Transit in Southern Nevada, she says, is likely to focus on micro-transit –  shared transportation services that employ vans, shuttles, or mini-buses, to provide on-demand rides – rather than a mass transit system. 

“We have a real issue, especially on the east side, where going from Henderson to North Las Vegas is virtually impossible with transit,” she said. “We need to do a better job.”

On the topic of the F1 race, Bilbray-Axelrod said Clark County, which has been sued by several restaurants, including Battista’s Hole in the Wall and Ferraro’s Ristorante, over road and traffic disruptions to their businesses allegedly caused by the race, should settle rather than engage in protracted and expensive litigation. 

“This was supposed to benefit the community,” she said. “If I were on the commission, I would recommend that these restaurants should be made whole.”

The presence of the unhoused on the Las Vegas Strip could be “solved with financial backing from the Resort Corridor, she said. “We could get people who are unhoused into housing, for the most part,” she says, adding the out-of-corridor court orders issued to homeless individuals “isn’t solving the problem. It’s kicking the can down the road. Police don’t want to be moving people and dealing with people with mental health issues and trying to figure out what’s causing them to be unhoused.”

She supports the state’s pledge for state money to be matched by Las Vegas resorts to “meet the unhoused where they are, probably satellite campuses,” rather than a central location as anticipated by the Legislature. 

‘Pit bulls and Chihuahuas’

Bilbray-Axelrod says she is interested in revisiting the county’s animal regulations with an eye toward addressing the valley’s overpopulation crisis. The Animal Foundation, the government-funded shelter, is filled “to the brim,” she says. “It’s pit bulls and Chihuahuas.”

She says the County is not doing enough to track down illegal breeders who openly advertise on Craigslist and social media. “We could do a much better job.” 

At a meeting in August, Commissioner Michael Naft suggested the county consider capping the number of breeding licenses it issues. Bilbray-Axelrod also said she’s inclined to support increasing the $500 fine assessed against illegal breeders, an amount tolerated by breeders as the cost of doing business. 

She says the Animal Foundation’s failure to achieve no-kill status “is a worldwide thing.
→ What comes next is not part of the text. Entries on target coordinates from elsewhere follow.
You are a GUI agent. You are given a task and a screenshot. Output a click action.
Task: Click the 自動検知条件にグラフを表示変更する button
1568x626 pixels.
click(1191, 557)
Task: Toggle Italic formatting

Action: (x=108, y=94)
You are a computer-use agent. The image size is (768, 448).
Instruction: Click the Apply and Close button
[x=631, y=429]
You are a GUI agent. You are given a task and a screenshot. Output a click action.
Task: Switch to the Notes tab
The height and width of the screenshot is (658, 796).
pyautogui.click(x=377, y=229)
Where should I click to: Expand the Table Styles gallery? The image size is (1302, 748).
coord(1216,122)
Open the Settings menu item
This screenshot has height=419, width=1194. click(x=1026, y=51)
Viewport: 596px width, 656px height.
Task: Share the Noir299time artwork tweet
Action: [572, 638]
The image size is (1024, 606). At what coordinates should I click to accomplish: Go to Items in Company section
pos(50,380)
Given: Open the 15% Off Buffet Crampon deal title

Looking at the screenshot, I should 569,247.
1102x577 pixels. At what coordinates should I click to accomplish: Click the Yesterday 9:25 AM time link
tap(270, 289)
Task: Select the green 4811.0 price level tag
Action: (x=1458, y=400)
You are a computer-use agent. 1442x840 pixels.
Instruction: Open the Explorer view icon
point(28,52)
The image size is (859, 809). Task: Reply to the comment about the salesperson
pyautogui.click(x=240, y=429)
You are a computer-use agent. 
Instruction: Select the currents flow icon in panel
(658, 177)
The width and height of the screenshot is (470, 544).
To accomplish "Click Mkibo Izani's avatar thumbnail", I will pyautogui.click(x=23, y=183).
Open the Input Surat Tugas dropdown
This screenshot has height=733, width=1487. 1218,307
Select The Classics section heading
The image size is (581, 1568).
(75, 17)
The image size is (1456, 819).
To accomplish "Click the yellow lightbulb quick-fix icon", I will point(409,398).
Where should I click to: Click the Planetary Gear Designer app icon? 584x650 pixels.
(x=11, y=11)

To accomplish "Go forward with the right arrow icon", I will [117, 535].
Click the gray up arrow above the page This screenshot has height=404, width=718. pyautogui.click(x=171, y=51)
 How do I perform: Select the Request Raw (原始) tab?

When a disease starts in a shelter, it’s very difficult to keep things from spreading.” 

Bilbray-Axelrod has a variety of endorsements from unions – including the Clark County Education Association, SEIU, and the AFL-CIO of Nevada – and special interest groups such as the National Organization for Women (NOW), Hispanics in Politics, and veterans organizations. 

Becker is endorsed by the Latin Chamber of Commerce, according to social media, and the Las Vegas Review-Journal, which wrote in its endorsement that the Commission “is in dire need of ideological diversity.” The County Commission has long been dominated by Democrats. 

Early voting begins on Oct. 19 and Election Day is November 5.